One would often like the moduli space to be compact, or at least to fail to be compact in a controlled way. Gromov's compactness theorem shows that one can obtain a compactification of the moduli space by adding in strata corresponding to various combinatorial configurations of sphere bubbles and also (if one is looking at curves with boundary on a Lagrangian submanifold) disk bubbles (in positive genus one should also allow for degenerations in the complex structure on the domain). For instance if one is looking at closed genus-zero curves representing some homology class A+B, one possible stratum in the compactification would consist of pairs comprising a genus-zero representative of A and a genus-zero representative of B, with the two components intersecting each other at some point. For any such stratum one can compute the expected dimension---once again this is the index of some Fredholm operator.

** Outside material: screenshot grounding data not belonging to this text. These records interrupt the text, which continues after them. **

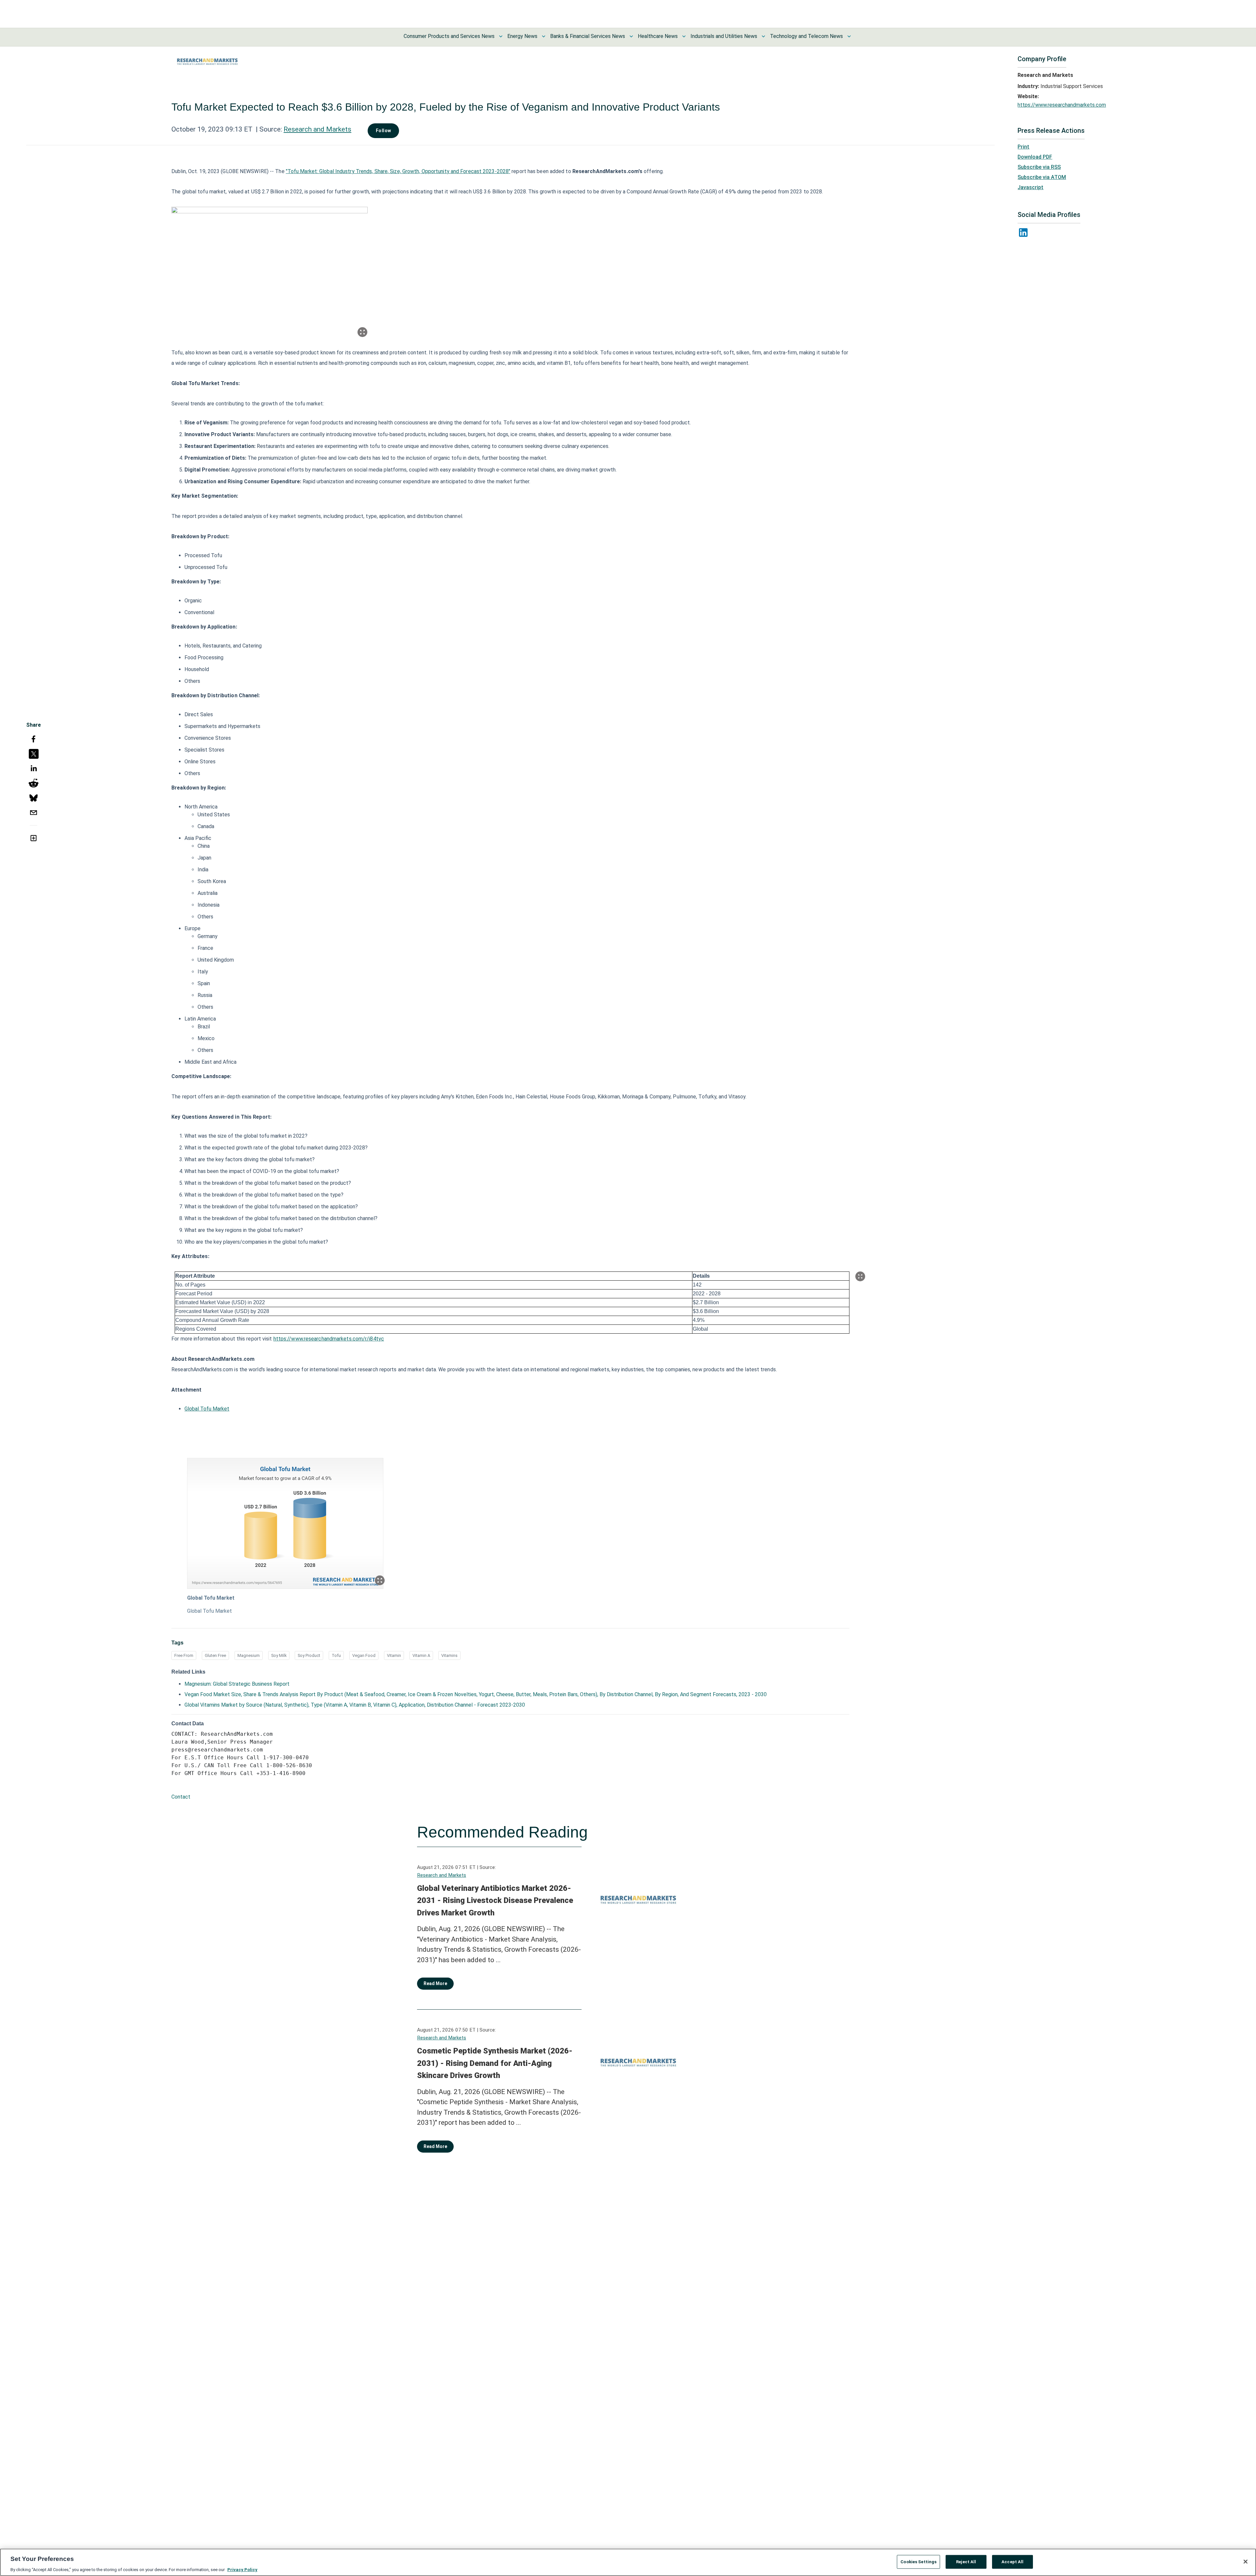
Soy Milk (279, 1655)
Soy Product (309, 1655)
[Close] (1245, 2561)
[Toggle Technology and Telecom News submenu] (849, 36)
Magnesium (248, 1655)
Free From (183, 1655)
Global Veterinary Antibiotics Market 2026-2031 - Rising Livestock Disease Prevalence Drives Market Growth (495, 1900)
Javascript (1030, 187)
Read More (435, 1983)
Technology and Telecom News (806, 36)
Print (1023, 147)
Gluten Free (215, 1655)
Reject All (966, 2561)
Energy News (522, 36)
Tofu (336, 1655)
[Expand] (362, 332)
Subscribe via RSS (1039, 167)
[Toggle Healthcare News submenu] (684, 36)
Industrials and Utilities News (723, 36)
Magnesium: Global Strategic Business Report (236, 1684)
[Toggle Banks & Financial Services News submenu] (631, 36)
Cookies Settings (918, 2561)
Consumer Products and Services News (449, 36)
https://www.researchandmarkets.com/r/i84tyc (328, 1339)
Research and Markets (317, 129)
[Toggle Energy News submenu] (543, 36)
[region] (628, 2562)
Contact (180, 1797)
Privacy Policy (242, 2569)
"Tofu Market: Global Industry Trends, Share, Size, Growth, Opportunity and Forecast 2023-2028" (398, 171)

The motto that "sphere bubbling is a codimension-two phenomenon" expresses the fact that strata involving sphere bubbles will always have expected dimension at least two less than the expected dimension of the main stratum. On the other hand when one considers compactifications of moduli spaces of holomorphic disks with boundary on a Lagrangian submanifold, some strata involving disk bubbles will typically have expected dimension just one lower than that of the main stratum.

Of course one typically has to do some work to guarantee that the expected dimensions of all of the strata coincide with their actual dimensions.